De fait, l'étymologie problématique signalée par Christopher Tolkien était assez ancienne, puisqu'on la trouve déjà dans les "Qenya Word-lists", qui remontent aux années 1920, lesquelles fournissent aussi un terme alternatif pour le beurre, mingwë (cf. PE 16, p. 141, 2e col.) Il semblerait bien que Tolkien se soit rappelé ce terme et son lien évident avec le verbe ulya- "verser, couler" (Etym., ULU- ; cf. Ulmo "le Verseur", WJ, p. 400) et qu'il n'ait pas souhaité revenir sur cette étymologie. Cela n'explique toutefois qu'à moitié l'abandon de cet essai, qui aurait pu prendre en compte ce retour à un mot antérieurement attesté. Toutefois, le mot mingwë, associé dans les "Qenya Word-lists" à úle était lui-même une révision d'un mot du Qenya Lexicon pour le beurre, manya (PE 12, p. 62). Or le QL contient aussi un terme pour le sel, singë, et pour salé, singwa (ibid., p. 83). C'est en définitive l'existence de ce mot-là qui a dû pousser Tolkien à renoncer à son explication.

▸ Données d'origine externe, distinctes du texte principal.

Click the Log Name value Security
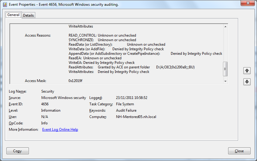This screenshot has width=257, height=161. [x=48, y=91]
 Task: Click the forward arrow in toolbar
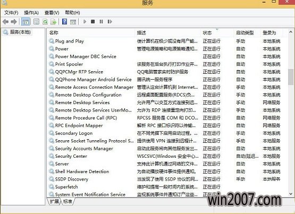[14, 22]
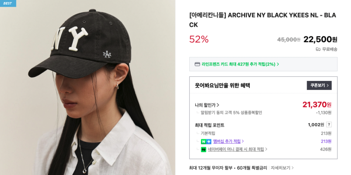Image resolution: width=351 pixels, height=175 pixels.
Task: Click the 22,500원 sale price
Action: [x=320, y=39]
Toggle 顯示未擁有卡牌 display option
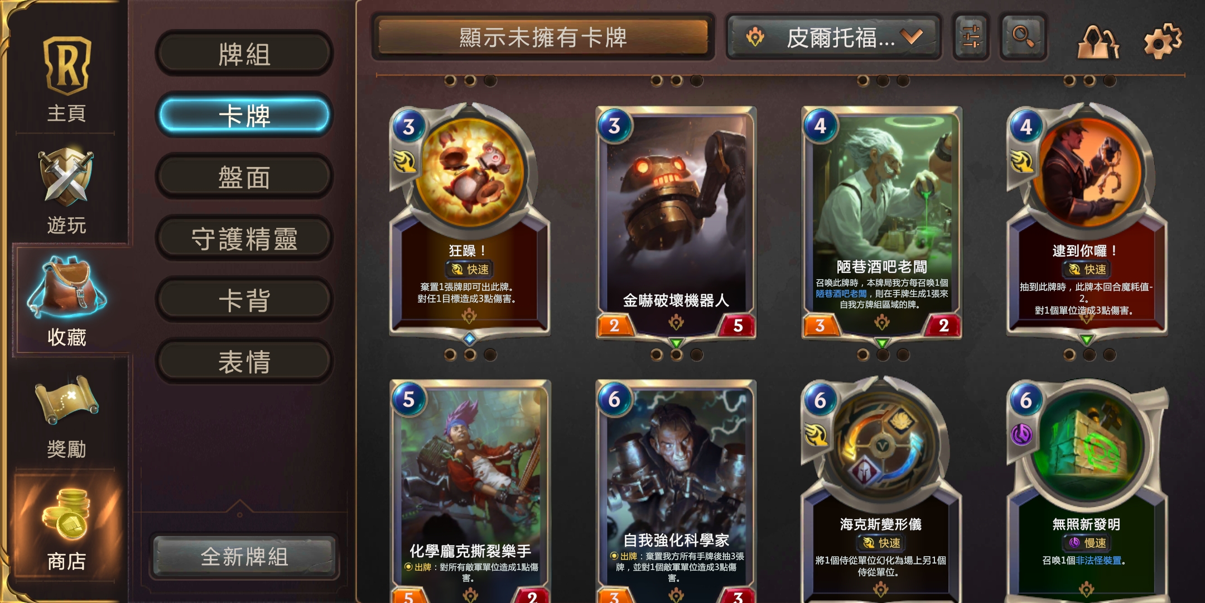The image size is (1205, 603). [x=543, y=37]
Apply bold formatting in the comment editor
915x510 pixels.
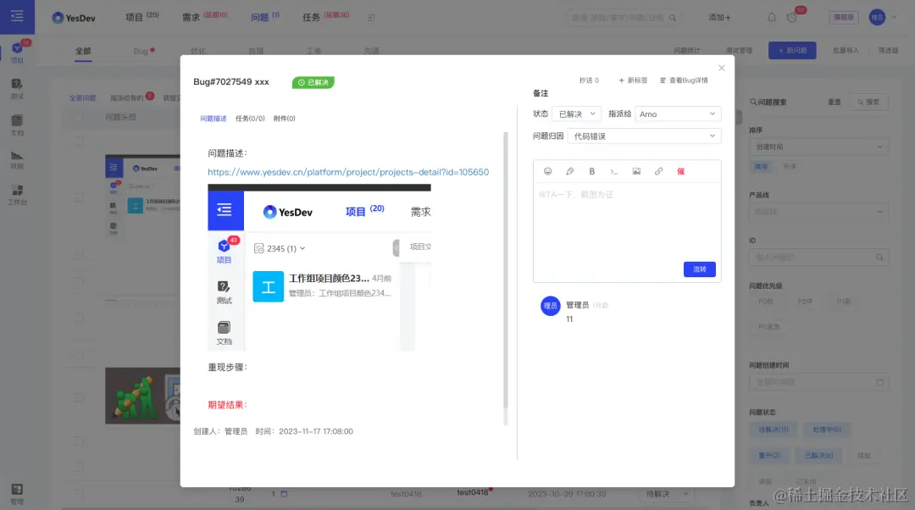(591, 170)
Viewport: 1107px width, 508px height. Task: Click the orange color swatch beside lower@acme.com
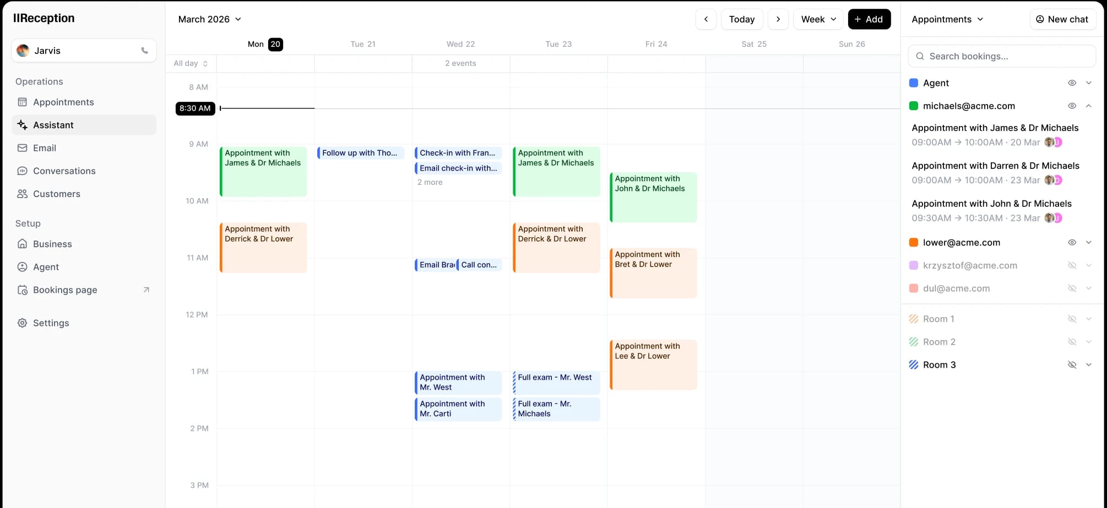pos(914,242)
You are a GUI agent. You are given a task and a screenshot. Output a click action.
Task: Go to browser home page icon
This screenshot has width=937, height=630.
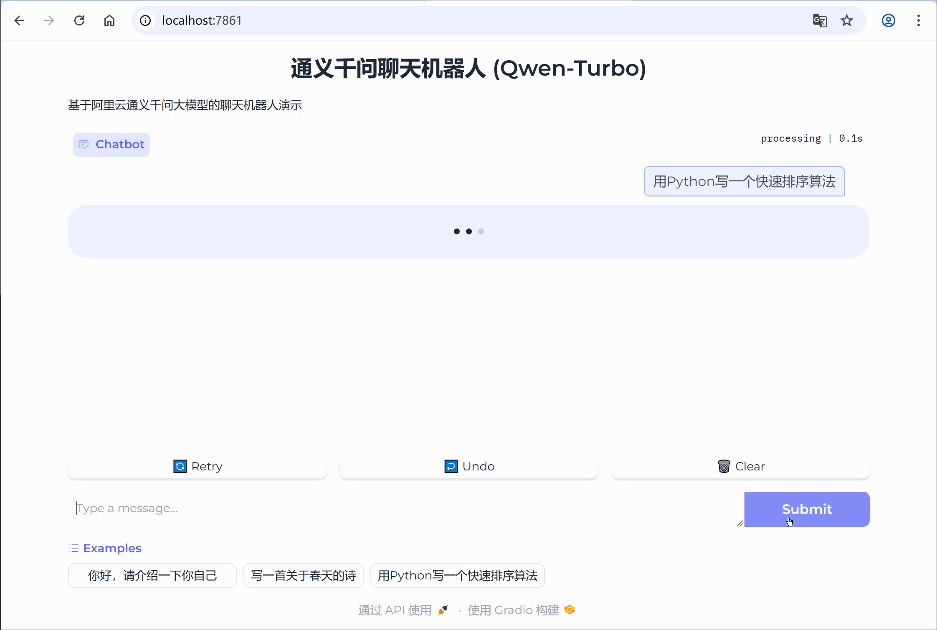(109, 20)
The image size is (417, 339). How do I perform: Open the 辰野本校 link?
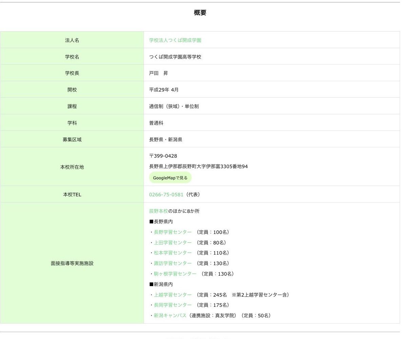pos(159,211)
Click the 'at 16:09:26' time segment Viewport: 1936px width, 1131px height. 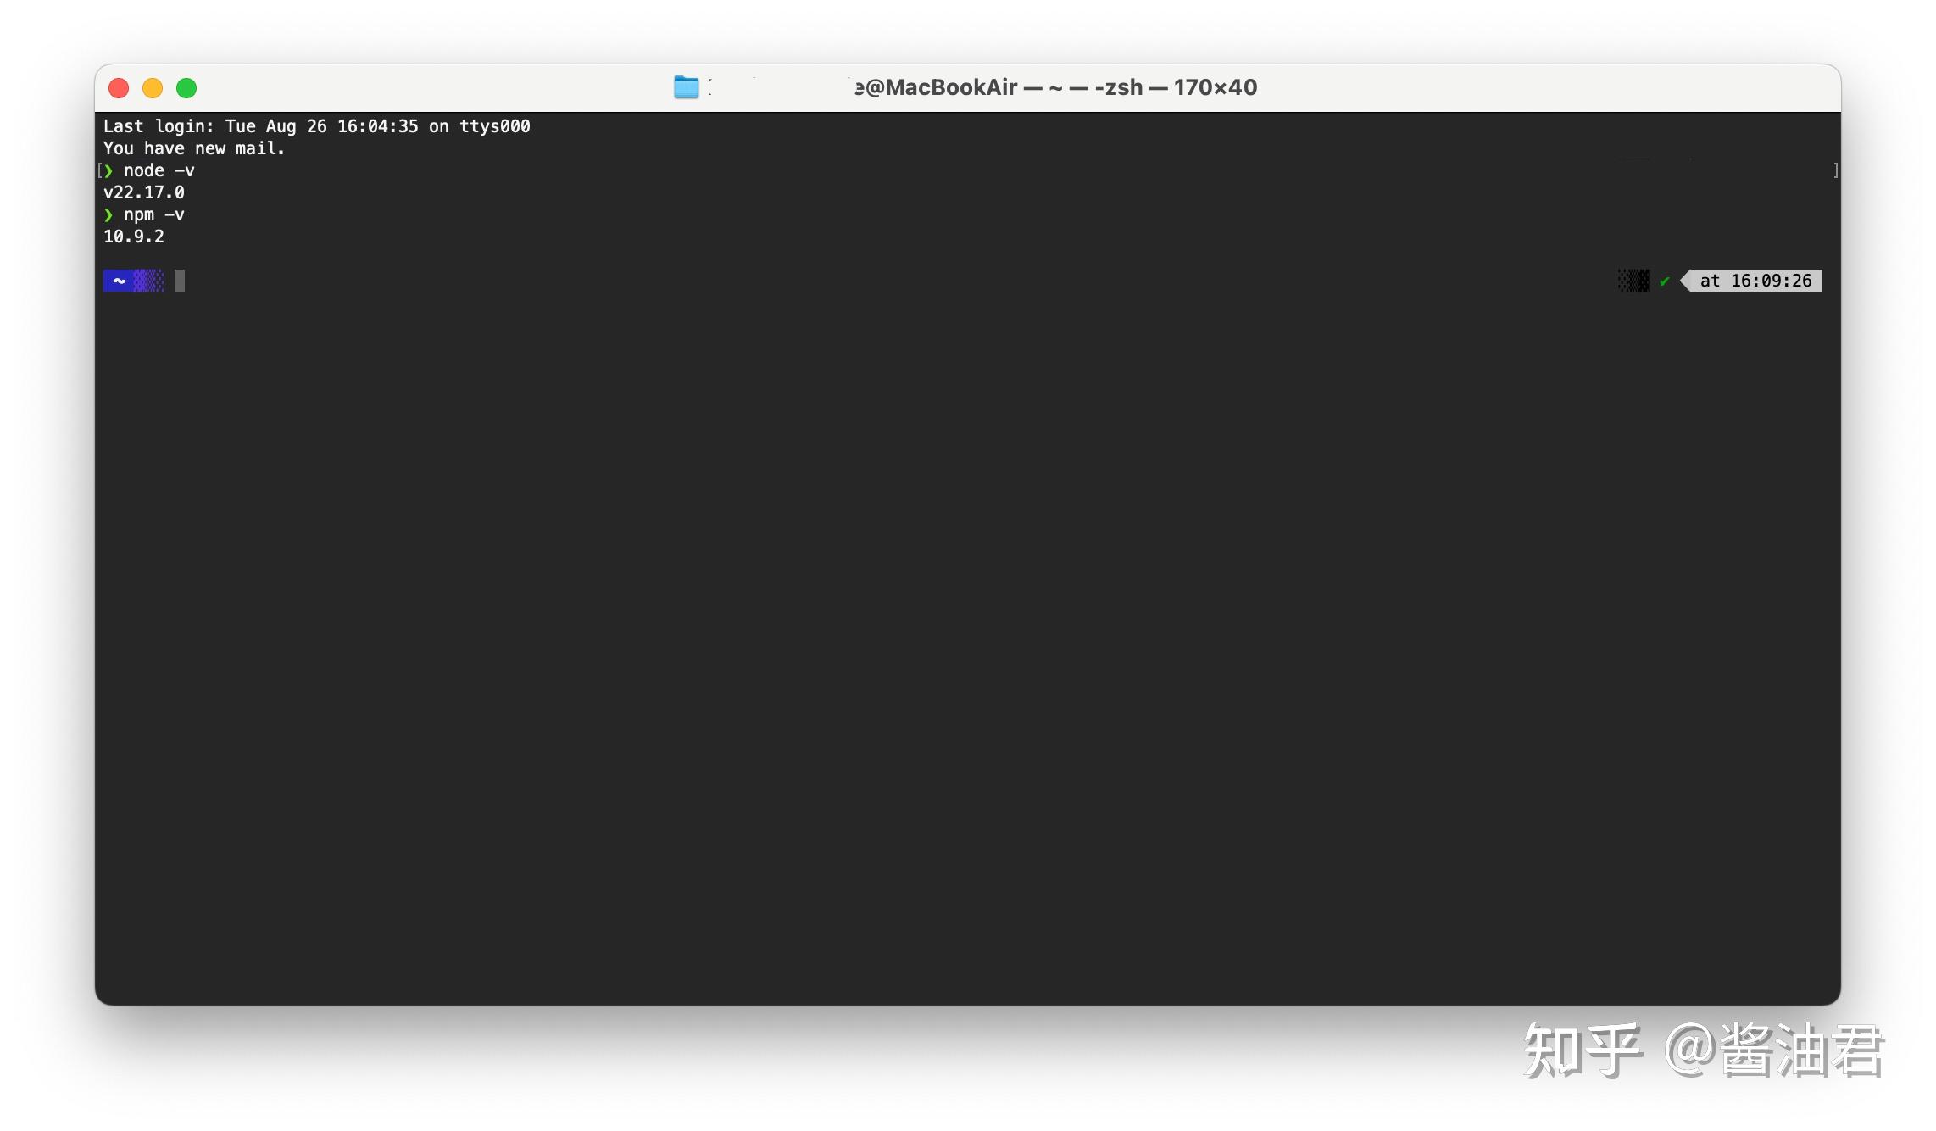[1755, 281]
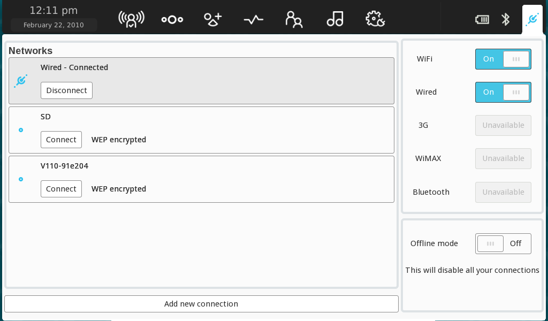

On peut toutefois remarquer que l'association entre la bénédiction et le [sel >] beurre n'a pas tout à fait disparue, même si elle ne se manifeste plus que sous la forme d'une allusion diachronique, en forme de clin d’œil à son propre travail linguistique, puisque Tolkien a repris son ancien terme pour le beurre, manya, pour en faire d'abord un adjectif qenya signifiant [emphase]« bon (pas maléfique) »[/emphase], puis le verbe quenya [emphase]« bénir »[/emphase]. Wink

E.

[EDIT] Une recherche encore un peu plus poussée vient confirmer mon hypothèse en la simplifiant, puisque le terme pour "sel" apparaît également dans les "Qenya Word-lists", cette fois sous la forme singwë (PE 16, p. 145). Il n'est donc pas nécessaire que Tolkien se soit référé au QE lorsqu'il décida de rejeter son essai. J'en profite pour signaler que le sel était manifestement un met dont Tolkien s'est amusé à souligner l'ambivalence dans le cadre d'Arda Hastaina, puisque ce terme rappelle inévitablement le nom quenya de Thingol, Singollo "Gris manteau" (gris... comme le sel de mer), même si sur le plan formel les deux termes ne semblent pas étymologiquement apparentés.